Every now and then, though, an anti-2A activist tells the truth about what they’re really after. I have to thank Californian Seth Sandronsky for his candor at the lefty website Counterpunch, where he says that while he supports gun control efforts, they don’t go far enough.

Gun production is where the focus belongs, economically and politically. There is no market with politics.

… Politically, the pro-war two-party system is the main obstacle to a ban on gun production. It’s a morbid symptom of the system of legalized bribery (campaign donations) from the gun lobby (e.g., National Rifle Association, Gun Owners of America, Second Amendment Foundation). This political economy makes corporations and the wealthy richer via their tight control of the local, state and federal governments.

Now, I’d say that politically, the main obstacle to a ban on gun production is the Constitution, not the two-party system, especially since one party is all in favor of curbing access to guns. And while Comrade Sandronsky is upset with campaign donations from pro-2A groups like NRA, GOA, and SAF, he completely ignores the fact that the gun control lobby has donated even more money to anti-gun Democrats in recent years.

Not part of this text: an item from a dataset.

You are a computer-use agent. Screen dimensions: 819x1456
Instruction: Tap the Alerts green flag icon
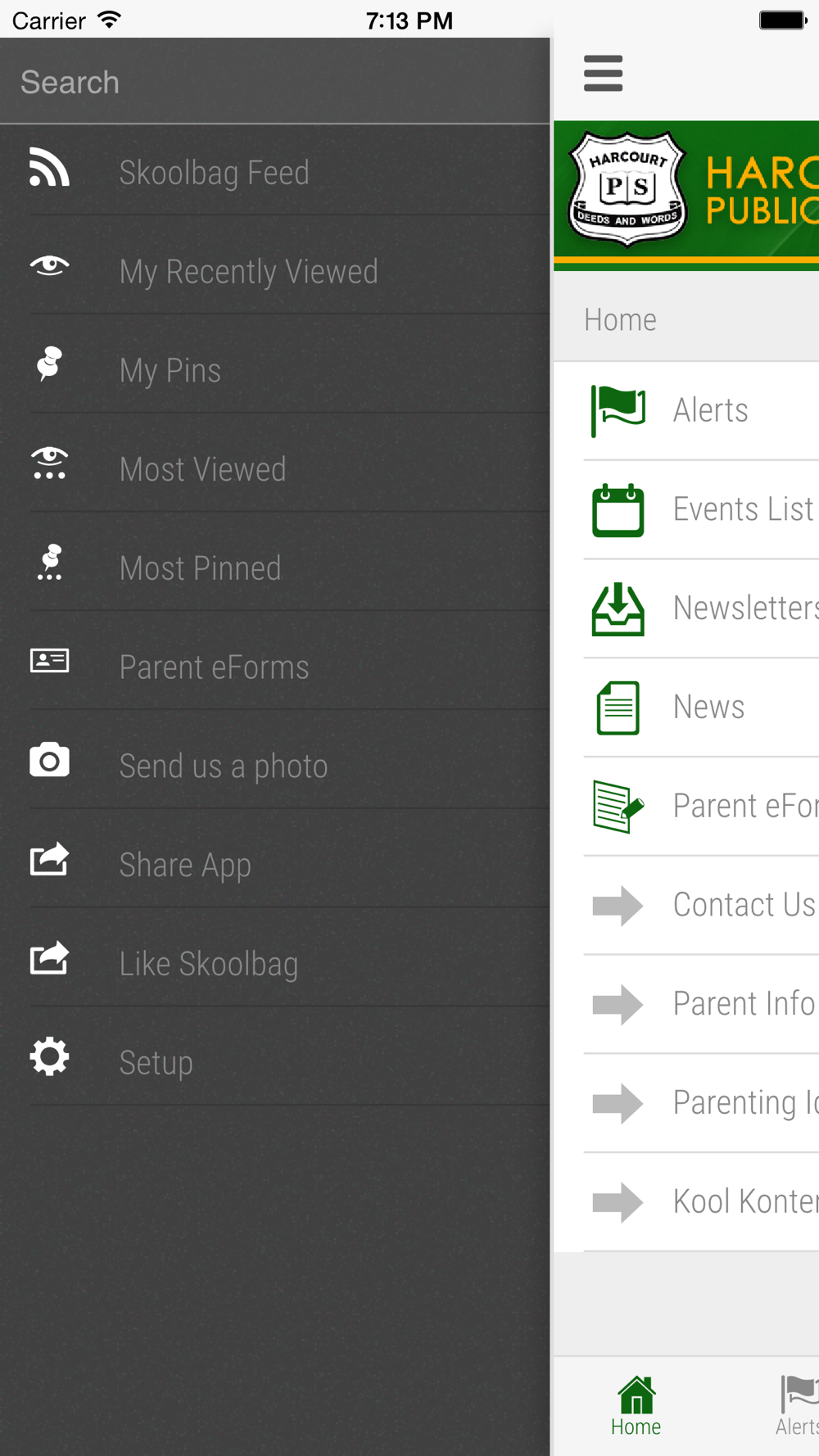coord(618,411)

Sandronsky insists that the gun lobby “calls the shots, economically, politically and thus socially, at the workplace and away from it.”  As much as I’d love for that to the case, it’s just not true. If it were, the NFA would be repealed, the Supreme Court would have struck down bans on so-called assault weapons and large capacity magazines years ago, and most “gun-free zones” would be at thing of the past.

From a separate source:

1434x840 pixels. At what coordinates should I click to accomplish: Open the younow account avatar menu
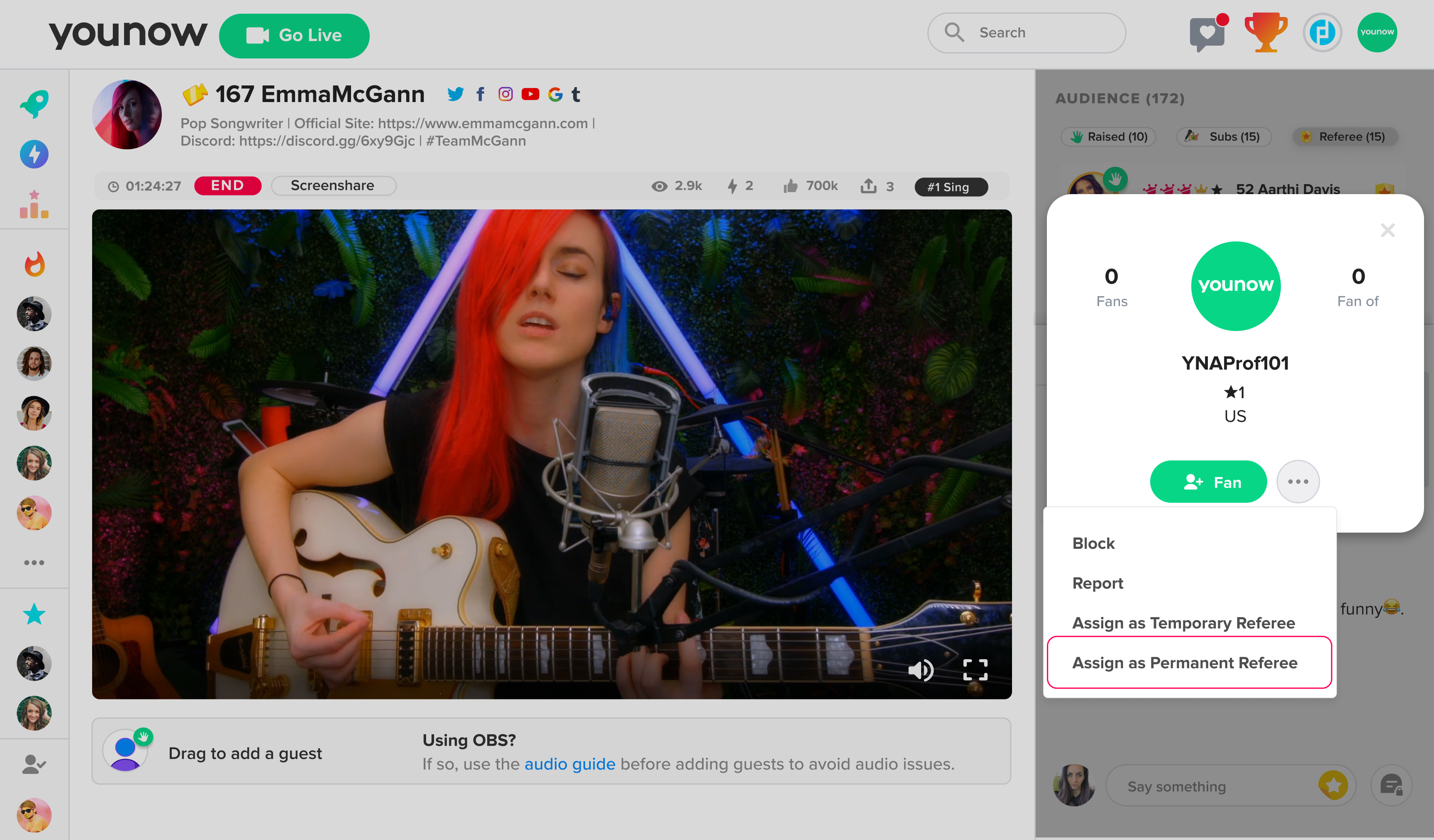point(1377,32)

The rulers, a demographic minority, have two parties that represent their interests, and it’s time for the majority to have theirs. Demanding a ban on gun production could open the door to that end. The political obstacles are formidable, but what is the alternative if the status quo keeps raising the body count of gun deaths?

It amuses me to no end that Sandronsky believes there’s virtually no difference between Republicans and Democrats when it comes to our Second Amendment rights. It’s true that no Democrat I’m aware of has come out and demanded an end to firearms production in the United States, but that’s because the idea is so nutty that it would do more harm than good to the gun control movement.

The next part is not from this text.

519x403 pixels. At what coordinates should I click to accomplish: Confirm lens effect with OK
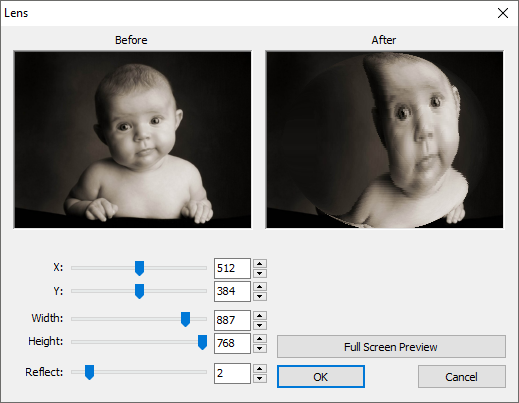click(321, 377)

Remember a couple of years ago when anti-gun activists tried to hold a huge rally at the state capitol in Denver, Colorado to demand Gov. Jared Polis sign an executive order halting all gun sales in the state? Sarai Rao predicted tens of thousands of women would descend on the statehouse to ““use the power of white women to repeal the Second Amendment.”

Instead, about 1,000 anti-gun activists showed up, but the leadership of virtually every gun control organization stayed far away. Rao’s protest was a complete flop, because as much as the anti-gun leadership of these groups might want to wipe the Constitution clean of the right to keep and bear arms, they understand that it’s not even remotely feasible to do so right now.

What they’re really angling for is a Democrat-controlled Congress that would pack the Supreme Court full of anti-gun justices willing to overturn Heller and declare there is no right to keep and bear arms in the Constitution, merely a collective right to join a militia, and one that’s been mooted with the creation of the National Guard more than a century ago. If Democrats are ever successful in that endeavor we might see legislation to ban gun ownership outright, but with huge majorities of Americans expressing their support for the Second Amendment to one degree or another, that would be political poison for Democrats.

Sandronsky reminds me of those nutjobs who excuse away the horrors of collectivism by claiming that “real” Communism has never been tried. Their idealism has crossed over into idiocy, and their utopian vision of the future is cartoonishly simplistic. I’m not worried about Sandronsky’s big idea catching on. What really concerns me is the incrementalist approach of the gun control movement, which is willing to take what it can get at the moment, knowing it will always come back for more.